◆ Task goal
How would you render this sentence from the court opinion in Spanish: "Police therefore believed that the shooting was gang related, and there was a concern on their part of gang retaliation."

◆ Reading text
#####

DALE A. DROZD, District Judge.
On March 3, 2016, defendant Raymond Snowden was charged by way of grand jury indictment with being a convicted felon in possession of a firearm in violation of 18 U.S.C. § 922(g)(1). (Doc. No. 1.) This matter is now before the court on defendant Raymond Snowden's motion to dismiss that indictment and to suppress evidence. At the request of the defense, an evidentiary hearing on the motion to suppress evidence was held on September 8, 2016. Assistant United States Attorney Kim Sanchez appeared at the hearing on behalf of the government, and attorney Scott Quinlan appeared on behalf of defendant Snowden.
Having considered the evidence presented and the arguments of the parties, for the reasons set forth below, the court will deny defendant's motion to dismiss the indictment and motion to suppress evidence seized as a result of his encounter with police.
According to police reports and testimony presented at the evidentiary hearing
The Peppertree Apartments are considered the turf of the Northside Goon Squad Gang, part of the MUG alliance of Fresno gangs. Those apartments are a high crime area known to police for gun possession, shootings, and narcotic sales where Goon Squad gang and MUG alliance members frequently congregate. The victim of the January 9th shooting was believed to be affiliated with the Goon Squad gang, although he had denied that was the case, and the three suspects who were arrested were members of the West Roy Gang, which was affiliated with the TWOMP alliance of Fresno gangs. Police therefore believed that the shooting was gang related, and there was a concern on their part of gang retaliation. Accordingly, FPD officers continued to investigate the circumstances surrounding the January 9th shooting. (Doc. No. 22-1, Ex. A.)

#####

◆ Listing
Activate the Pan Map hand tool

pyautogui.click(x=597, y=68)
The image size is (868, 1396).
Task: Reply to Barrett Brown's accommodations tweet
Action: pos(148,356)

#####

◆ Task answer
Por lo tanto, la policía creía que el tiroteo estaba relacionado con pandillas, y existía por su parte la preocupación de una represalia entre pandillas.